INPUT RECORDS:
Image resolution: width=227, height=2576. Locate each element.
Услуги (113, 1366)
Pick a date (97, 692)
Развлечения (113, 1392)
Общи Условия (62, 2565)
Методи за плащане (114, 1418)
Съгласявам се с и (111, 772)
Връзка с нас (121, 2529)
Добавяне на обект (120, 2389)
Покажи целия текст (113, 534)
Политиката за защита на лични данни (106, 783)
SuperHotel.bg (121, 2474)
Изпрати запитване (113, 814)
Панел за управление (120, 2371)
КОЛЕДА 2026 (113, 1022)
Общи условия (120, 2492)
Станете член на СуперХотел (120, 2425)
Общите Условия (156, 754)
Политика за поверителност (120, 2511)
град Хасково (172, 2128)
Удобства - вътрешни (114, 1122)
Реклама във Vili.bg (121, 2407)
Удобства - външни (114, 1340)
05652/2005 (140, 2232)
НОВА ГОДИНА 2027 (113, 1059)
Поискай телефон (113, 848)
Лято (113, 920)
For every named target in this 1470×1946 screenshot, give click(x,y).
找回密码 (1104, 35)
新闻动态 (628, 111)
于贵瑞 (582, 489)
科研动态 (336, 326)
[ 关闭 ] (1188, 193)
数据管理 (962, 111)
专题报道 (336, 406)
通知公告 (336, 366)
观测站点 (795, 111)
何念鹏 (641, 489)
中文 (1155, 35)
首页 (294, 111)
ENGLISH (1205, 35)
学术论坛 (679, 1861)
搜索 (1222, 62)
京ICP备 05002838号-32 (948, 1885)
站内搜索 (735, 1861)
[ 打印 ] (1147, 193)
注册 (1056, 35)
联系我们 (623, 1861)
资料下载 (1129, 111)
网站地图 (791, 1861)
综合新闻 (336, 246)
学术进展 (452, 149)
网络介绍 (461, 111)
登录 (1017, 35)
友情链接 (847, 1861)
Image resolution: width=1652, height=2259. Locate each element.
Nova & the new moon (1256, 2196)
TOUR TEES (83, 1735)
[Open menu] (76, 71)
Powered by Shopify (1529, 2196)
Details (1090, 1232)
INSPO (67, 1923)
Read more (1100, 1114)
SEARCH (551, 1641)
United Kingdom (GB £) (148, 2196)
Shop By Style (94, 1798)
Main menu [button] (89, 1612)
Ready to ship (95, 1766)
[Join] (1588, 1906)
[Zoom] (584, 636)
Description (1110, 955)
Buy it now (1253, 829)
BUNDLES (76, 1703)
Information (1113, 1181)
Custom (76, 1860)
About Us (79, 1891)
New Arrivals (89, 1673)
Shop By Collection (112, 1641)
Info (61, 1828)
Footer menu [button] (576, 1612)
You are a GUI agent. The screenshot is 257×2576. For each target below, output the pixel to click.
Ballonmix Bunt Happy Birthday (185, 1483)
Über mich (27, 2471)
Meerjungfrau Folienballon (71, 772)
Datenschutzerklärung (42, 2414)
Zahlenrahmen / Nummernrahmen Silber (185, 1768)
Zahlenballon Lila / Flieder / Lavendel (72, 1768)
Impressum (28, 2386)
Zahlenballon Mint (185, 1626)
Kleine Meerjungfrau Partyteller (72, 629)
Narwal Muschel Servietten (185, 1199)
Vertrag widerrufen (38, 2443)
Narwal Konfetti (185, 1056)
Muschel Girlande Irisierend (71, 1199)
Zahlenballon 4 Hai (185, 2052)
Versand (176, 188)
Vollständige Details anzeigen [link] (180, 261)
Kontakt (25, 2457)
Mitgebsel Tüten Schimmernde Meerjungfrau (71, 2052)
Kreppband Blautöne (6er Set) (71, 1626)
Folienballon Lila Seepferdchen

WHAT IS NEEDED: Set down the listing above exactly, line for line.

TASK RESULT:
Image resolution: width=227, height=2576. Locate each element.
Услуги (113, 1366)
Pick a date (97, 692)
Развлечения (113, 1392)
Общи Условия (62, 2565)
Методи за плащане (114, 1418)
Съгласявам се с и (111, 772)
Връзка с нас (121, 2529)
Добавяне на обект (120, 2389)
Покажи целия текст (113, 534)
Политиката за защита на лични данни (106, 783)
SuperHotel.bg (121, 2474)
Изпрати запитване (113, 814)
Панел за управление (120, 2371)
КОЛЕДА 2026 (113, 1022)
Общи условия (120, 2492)
Станете член на СуперХотел (120, 2425)
Общите Условия (156, 754)
Политика за поверителност (120, 2511)
град Хасково (172, 2128)
Удобства - вътрешни (114, 1122)
Реклама във Vili.bg (121, 2407)
Удобства - външни (114, 1340)
05652/2005 (140, 2232)
НОВА ГОДИНА 2027 (113, 1059)
Поискай телефон (113, 848)
Лято (113, 920)
For every named target in this 1470×1946 screenshot, give click(x,y).
找回密码 (1104, 35)
新闻动态 (628, 111)
于贵瑞 (582, 489)
科研动态 (336, 326)
[ 关闭 ] (1188, 193)
数据管理 (962, 111)
专题报道 (336, 406)
通知公告 (336, 366)
观测站点 (795, 111)
何念鹏 (641, 489)
中文 (1155, 35)
首页 (294, 111)
ENGLISH (1205, 35)
学术论坛 (679, 1861)
搜索 (1222, 62)
京ICP备 05002838号-32 (948, 1885)
站内搜索 (735, 1861)
[ 打印 ] (1147, 193)
注册 (1056, 35)
联系我们 (623, 1861)
资料下载 (1129, 111)
网站地图 (791, 1861)
综合新闻 (336, 246)
学术进展 (452, 149)
网络介绍 (461, 111)
登录 (1017, 35)
友情链接 (847, 1861)
Image resolution: width=1652, height=2259. Locate each element.
Nova & the new moon (1256, 2196)
TOUR TEES (83, 1735)
[Open menu] (76, 71)
Powered by Shopify (1529, 2196)
Details (1090, 1232)
INSPO (67, 1923)
Read more (1100, 1114)
SEARCH (551, 1641)
United Kingdom (GB £) (148, 2196)
Shop By Style (94, 1798)
Main menu [button] (89, 1612)
Ready to ship (95, 1766)
[Join] (1588, 1906)
[Zoom] (584, 636)
Description (1110, 955)
Buy it now (1253, 829)
BUNDLES (76, 1703)
Information (1113, 1181)
Custom (76, 1860)
About Us (79, 1891)
New Arrivals (89, 1673)
Shop By Collection (112, 1641)
Info (61, 1828)
Footer menu [button] (576, 1612)
You are a GUI agent. The screenshot is 257×2576. For each target below, output the pixel to click.
Ballonmix Bunt Happy Birthday (185, 1483)
Über mich (27, 2471)
Meerjungfrau Folienballon (71, 772)
Datenschutzerklärung (42, 2414)
Zahlenrahmen / Nummernrahmen Silber (185, 1768)
Zahlenballon Lila / Flieder / Lavendel (72, 1768)
Impressum (28, 2386)
Zahlenballon Mint (185, 1626)
Kleine Meerjungfrau Partyteller (72, 629)
Narwal Muschel Servietten (185, 1199)
Vertrag widerrufen (38, 2443)
Narwal Konfetti (185, 1056)
Muschel Girlande Irisierend (71, 1199)
Zahlenballon 4 Hai (185, 2052)
Versand (176, 188)
Vollständige Details anzeigen [link] (180, 261)
Kontakt (25, 2457)
Mitgebsel Tüten Schimmernde Meerjungfrau (71, 2052)
Kreppband Blautöne (6er Set) (71, 1626)
Folienballon Lila Seepferdchen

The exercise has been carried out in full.